C’était un dimanche après-midi, où on ne travaillait pas. Je travaillais à l’usine de l’IG-Farbenindustrie, c’est pour ça que je n’ai pas été gazé à l’arrivée comme mes parents et ma petite sœur, et donc on construisait une usine et on n’allait pas travaillé le dimanche. Allez donc savoir pourquoi ! Et il y avait, pas très loin de la cabane dans laquelle je vivais – j’habitais, j’allais dire…, je vivais plutôt ou je survivais, plus exactement –, il y avait deux autres cabanes qui étaient le Krankenbau, qui étaient les infirmeries, qui étaient isolées avec des fils électriques, avec des fils barbelés mais non électrifiés. Et je marchais le long de ces barbelés du côté des cabanes, quand, de l’autre côté, il y avait un déporté qui avait une blouse qui était un peu grise de saleté, qui devait être blanche une fois, qui m’a demandé en allemand quel âge j’avais, à travers le grillage, il me parlait. Je lui ai dit que j’avais dix-sept ans dans un allemand à couper au couteau sûrement, et il m’a posé la question en français. Je lui ai répondu la même chose, que j’avais dix-sept ans. Il m’a demandé mon numéro-matricule qui était tatoué sur le bras, il m’a demandé mon bloc et, le lendemain matin, je ne sais pas pourquoi, je ne sais pas comment, enfin je sais pourquoi mais je ne sais pas comment, je me suis retrouvé à l’infirmerie. Mais alors là j’ai occulté complètement le process qui m’a amené à l’infirmerie. Je ne sais pas ! Et arrivé à l’infirmerie je suis resté avec lui pendant huit jours, j’ai appris depuis qu’il l’avait fait souvent à d’autres. C’était un homme merveilleux, il était professeur, c’était le professeur Robert Weitz de Strasbourg. J’ai su qu’il a été libéré – c’était un rescapé aussi –, je l’ai suivi à travers mes amis qui habitaient Strasbourg et je n’ai jamais osé aller le voir pour le remercier, alors qu’il m’avait gardé huit jours avec lui. Et ce sera éternellement mon grand remord. Pourquoi ne l’ai-je pas fait ?   

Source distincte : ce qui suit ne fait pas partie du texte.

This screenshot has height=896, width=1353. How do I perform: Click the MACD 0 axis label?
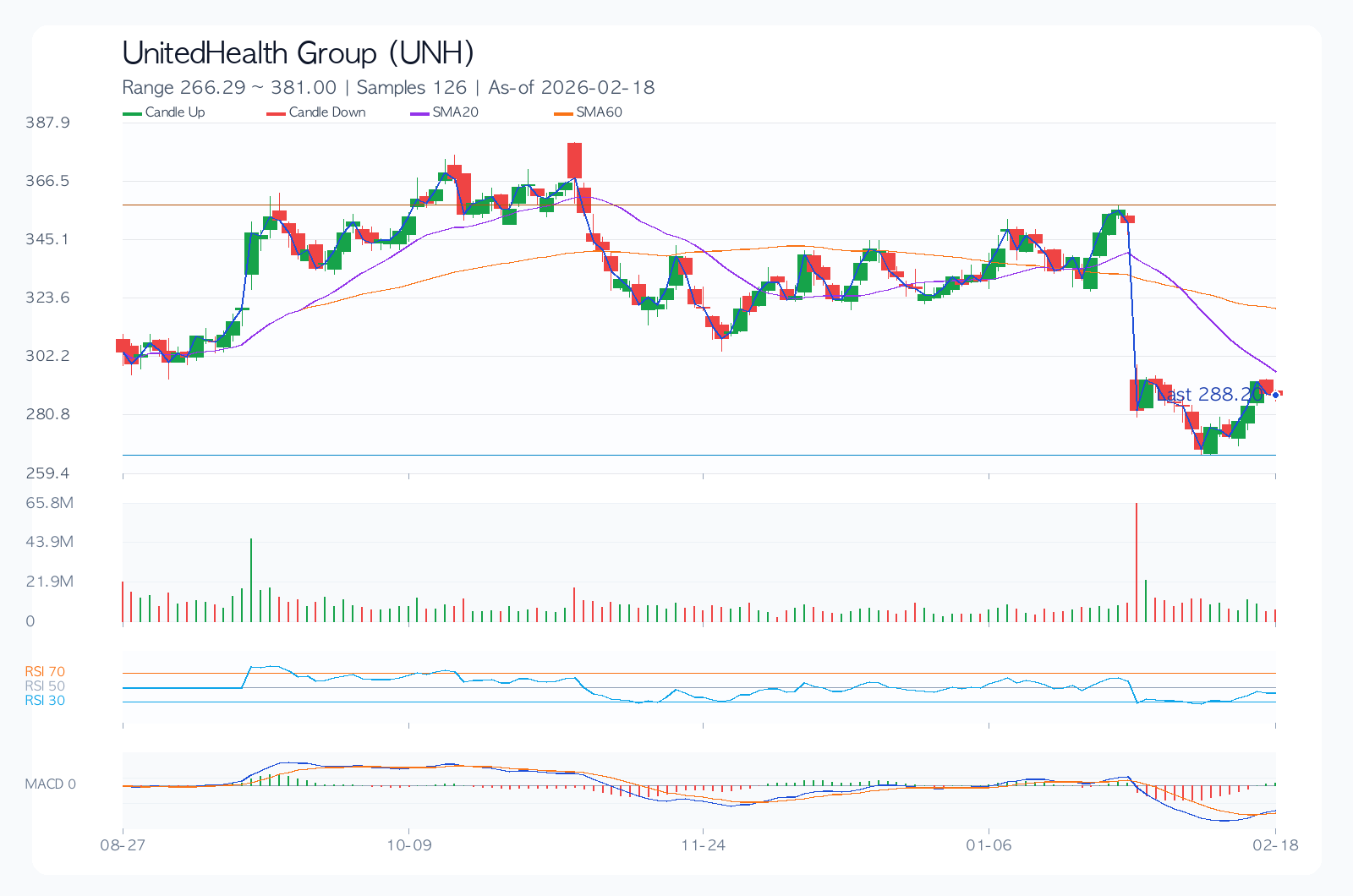(x=50, y=784)
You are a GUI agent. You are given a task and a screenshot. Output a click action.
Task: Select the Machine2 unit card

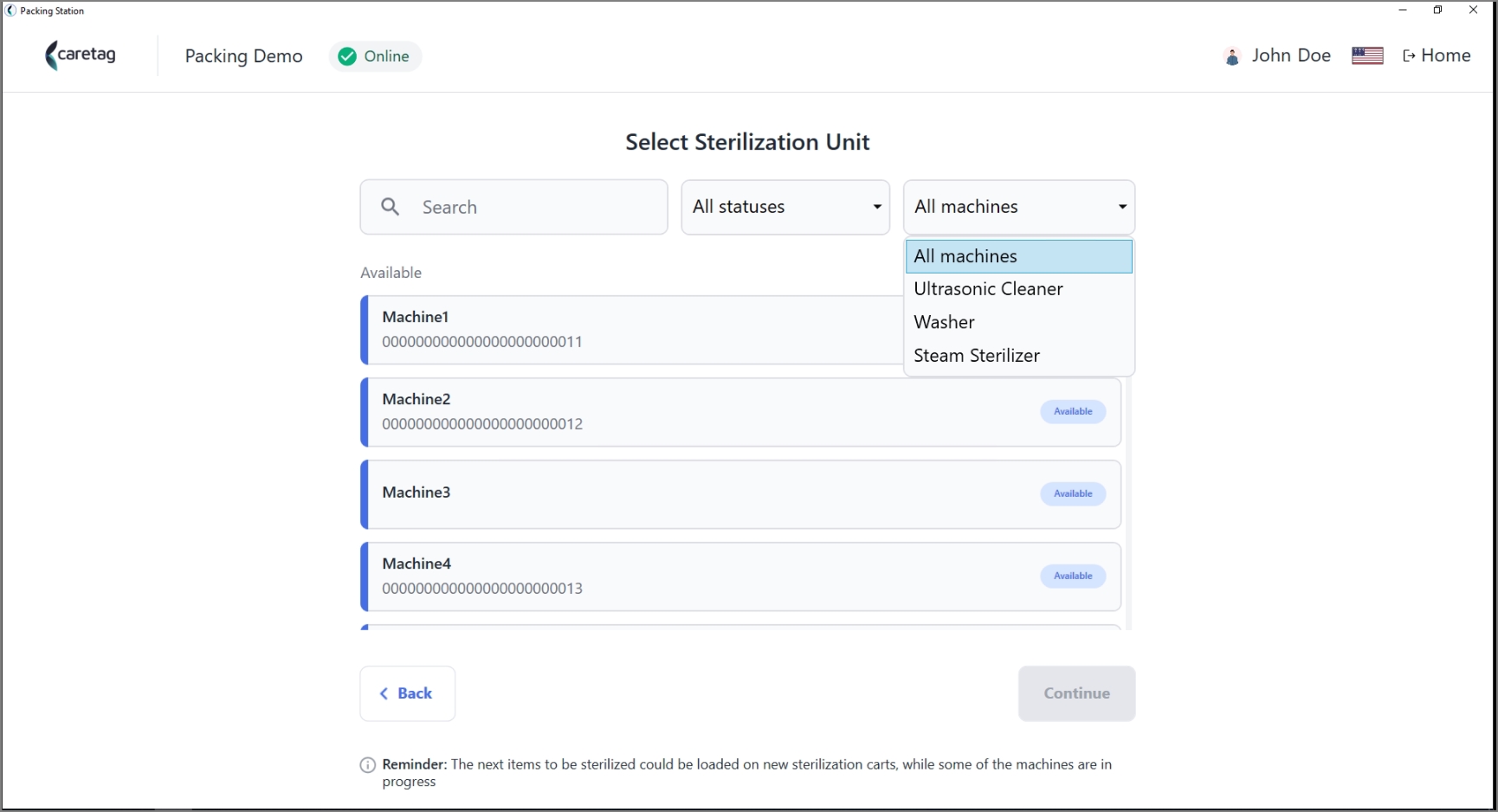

Qu’est-ce qui vous a amené à étudier la médecine ?

Je suis un homme ordinaire, tout ce qu’il y a de plus ordinaire, et j’ai toujours voulu être un homme ordinaire, à qui malheureusement il est arrivé des choses extraordinaires.

Je ne suis pas du tout de tradition médicale : chez moi il n’y a pas de médecin, dans ma famille. J’avais décidé d’être médecin après ces deux années occultées dans mon existence à Auschwitz. J’avais décidé d’être médecin parce qu’il y a une chose que je ne supporte pas ; même maintenant que j’ai quatre-vingt-trois ans et demi – je tiens à la demie – je ne le supporte pas : voir des gens souffrir sans essayer de les aider un peu. Je ne supporte pas un enfant qui pleure parce qu’il a mal, ça je ne supporte pas ; c’est physique, je ne peux pas. Et là-bas, là-bas on supporte sa douleur, vous savez ! Il fallait bien. Mais la douleur des autres c’est difficile à supporter et à accepter. Je suis convaincu qu’on n’est jamais indemne du passé et que si j’ai voulu être médecin, c’est bien en fonction de la relation avec l’autre. Si je me bats comme je me bats maintenant, c’est bien pour cela. Si tout malade que je sois – voyez, je ne marche pas facilement – je me pointe dans tous les lieux où on m’appelle, c’est bien pour cela. C’est parce que l’autre est pour moi essentiel, car le déni de l’autre c’est dénier la société. Voilà donc je crois qu’effectivement on est différent.